Он всегда представлялся как Анатолий, хотя по имени к нему обращались, наверное, только мать и братья, а все остальные, даже жена, звали по фамилии – «Климов» или просто «Клим». А «интеллигентная, но чистая работа» заключалась в уборке строительного мусора. Впрочем, в последнем имела место некоторая нетривиальность. Это был не просто мусор, а потроха старых, идущих на перестройку ленинградских домов в районе Литейного и на Петроградской.

Принцип сохранения городского архитектурного облика предписывал не трогать фасады, а потому порядок работы отличался от обычного, предполагающего применение чугунной бабы, а то и динамита. Здесь же прежде всего разбиралась крыша, а затем сверху, при помощи башенного крана, этаж за этажом, извлекалось все, что находилось в «колодцах» между капитальными стенами: кирпичные и дощатые перегородки, потолки, полы, перекрытия, старые кухонные плиты, круглые голландские печки, вонючие канализационные стояки, витая проводка на белых фаянсовых изоляторах и прогнившие водопроводные трубы, заросшие лохматой волосней пакли.

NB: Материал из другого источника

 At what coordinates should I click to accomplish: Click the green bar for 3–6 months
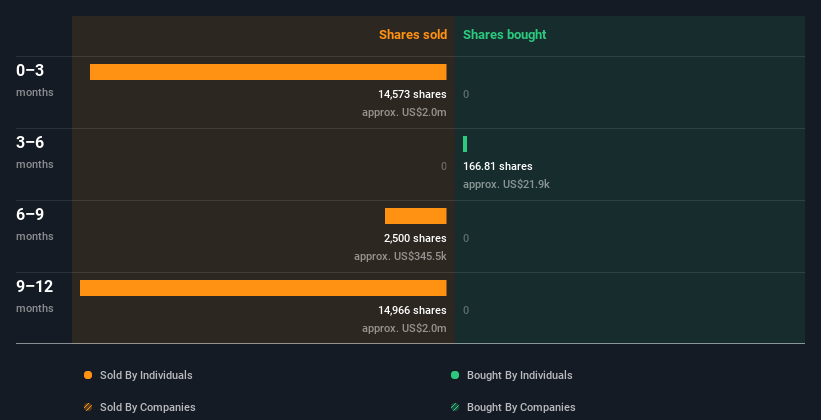[465, 144]
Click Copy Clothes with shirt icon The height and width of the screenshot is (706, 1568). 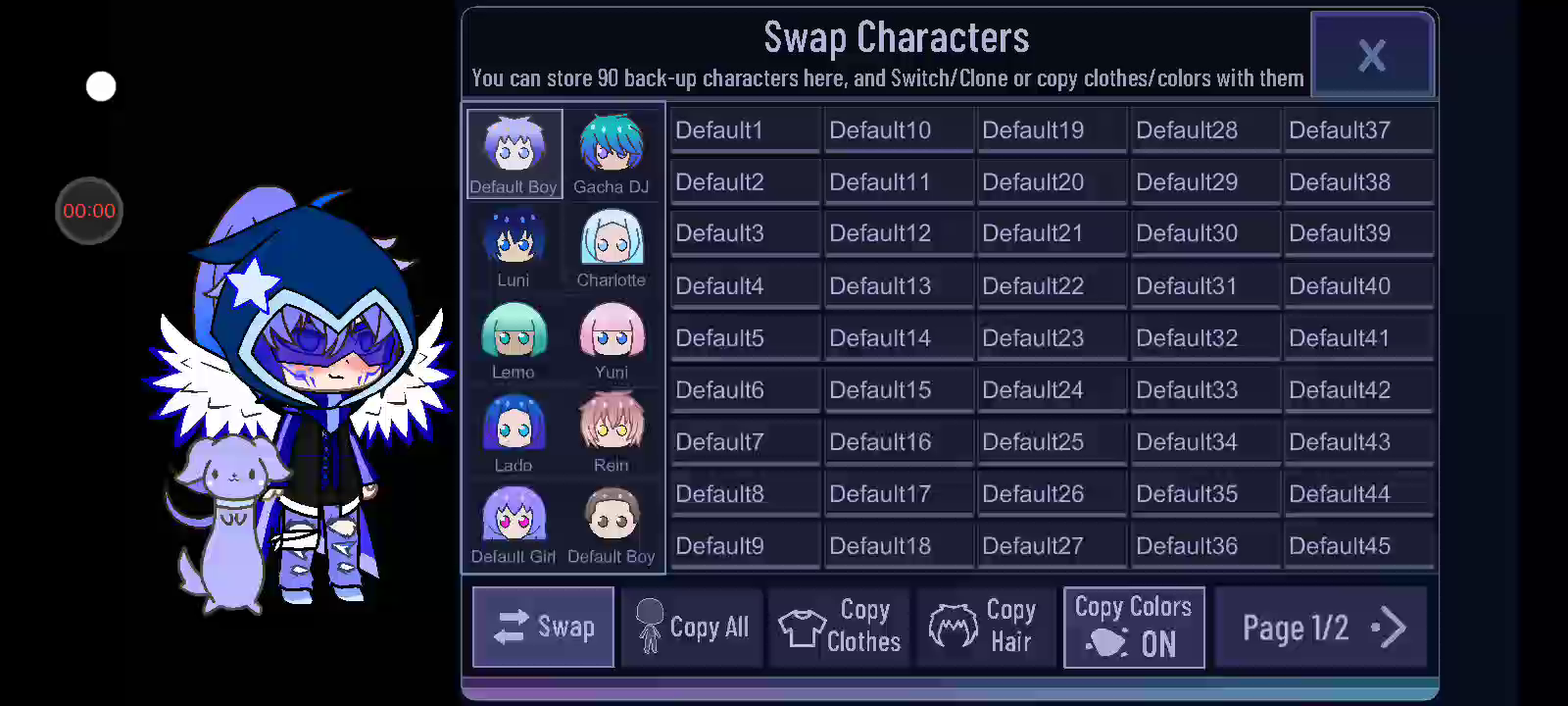tap(840, 628)
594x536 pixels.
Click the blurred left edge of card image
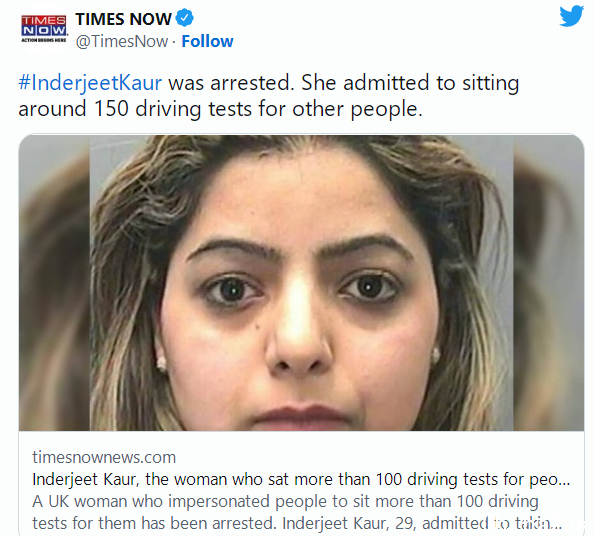[54, 283]
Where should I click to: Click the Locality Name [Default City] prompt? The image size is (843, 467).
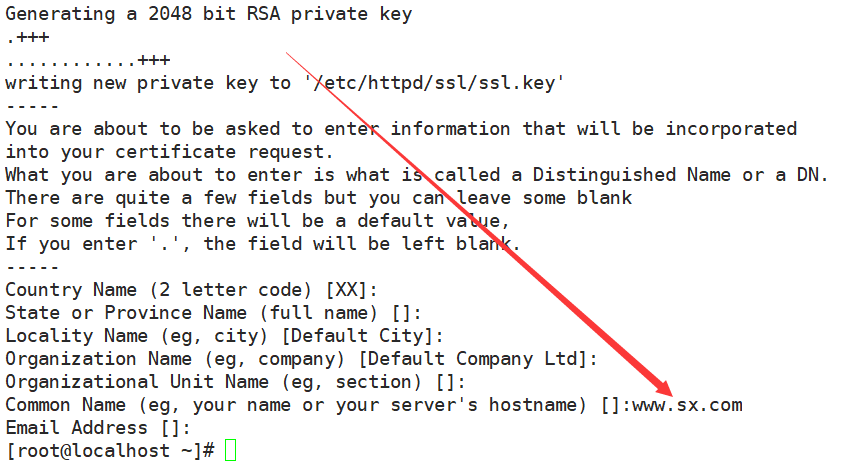pos(224,336)
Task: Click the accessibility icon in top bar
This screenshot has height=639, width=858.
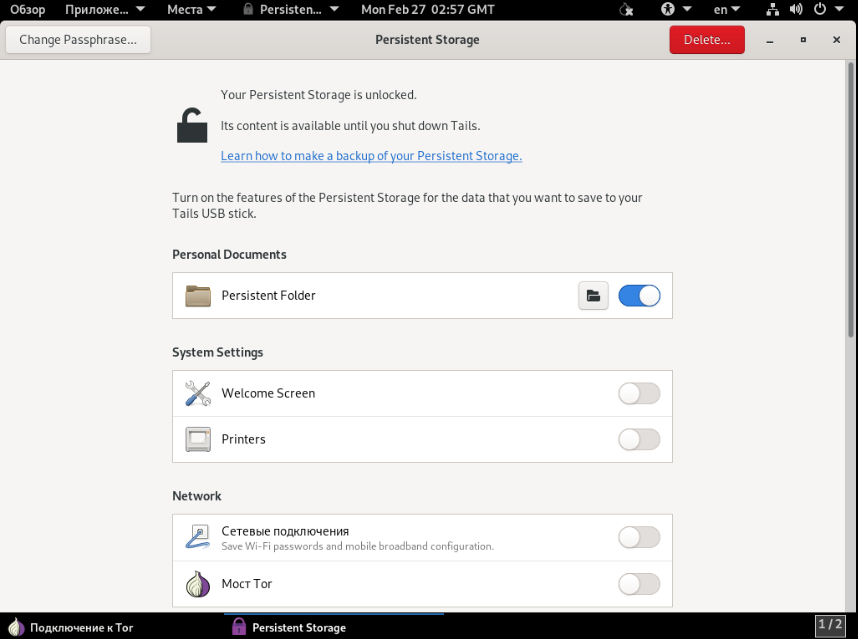Action: [x=668, y=10]
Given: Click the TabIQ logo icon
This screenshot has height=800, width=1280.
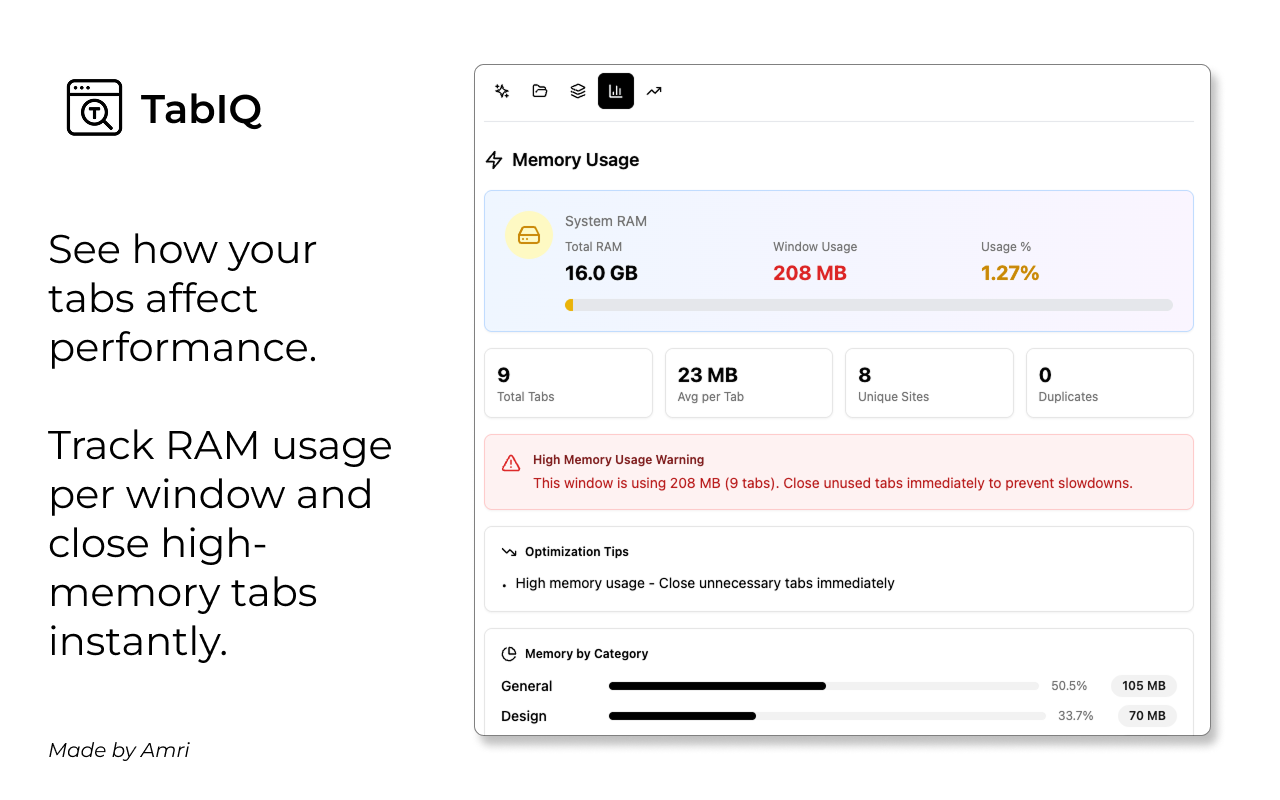Looking at the screenshot, I should (95, 107).
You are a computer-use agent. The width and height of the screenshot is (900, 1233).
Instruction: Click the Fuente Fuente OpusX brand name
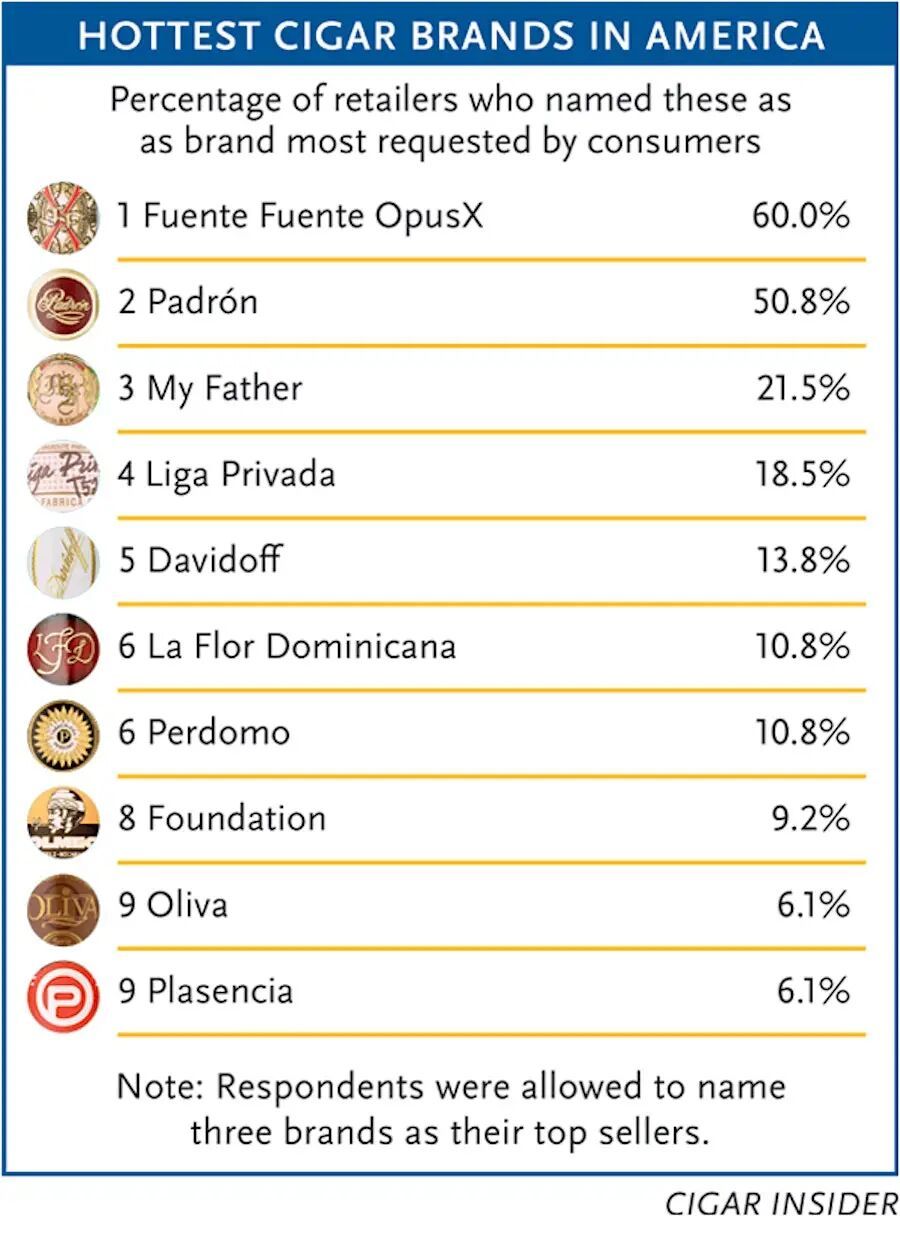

Все это сбрасывалось в одну кучу во внутренний двор и впоследствии вывозилось на свалку – и так до тех пор, пока полностью, до подвала вычищенные «колодцы» не оказывались готовыми принять новое, современное, качественное наполнение.

Любой уважающий себя строительный рабочий чурался грязного и неквалифицированного этапа «разборки». Ко всему прочему, этот этап был еще и очень травмоопасен, а потому настолько обложен запретами техники безопасности, что официальная работа «по правилам» становилась практически невозможной. Неудивительно, что строительное начальство ненавидело «разборку» лютой ненавистью. В эту-то благодатную нишу и ввинчивались шарашкины бригады типа климовой. Плата наличными, работа по вечерам, пока крановщик не взвоет.

Начинали в шесть; кран работал до десяти, в случае особого расположения машиниста – до полуночи. Расположение крановщика с легкостью достигалось при помощи бутылки. С крановщицами было сложнее: разбитные лимитчицы хотели от жизни большего, и тогда в дополнение к бутылке Клим посылал на переговоры Сережку – великого специалиста по женской части. Сережка неохотно отставлял лом и лез на кран налаживать отношения. В отличие от остальных, он работал у Клима не от нужды в деньгах.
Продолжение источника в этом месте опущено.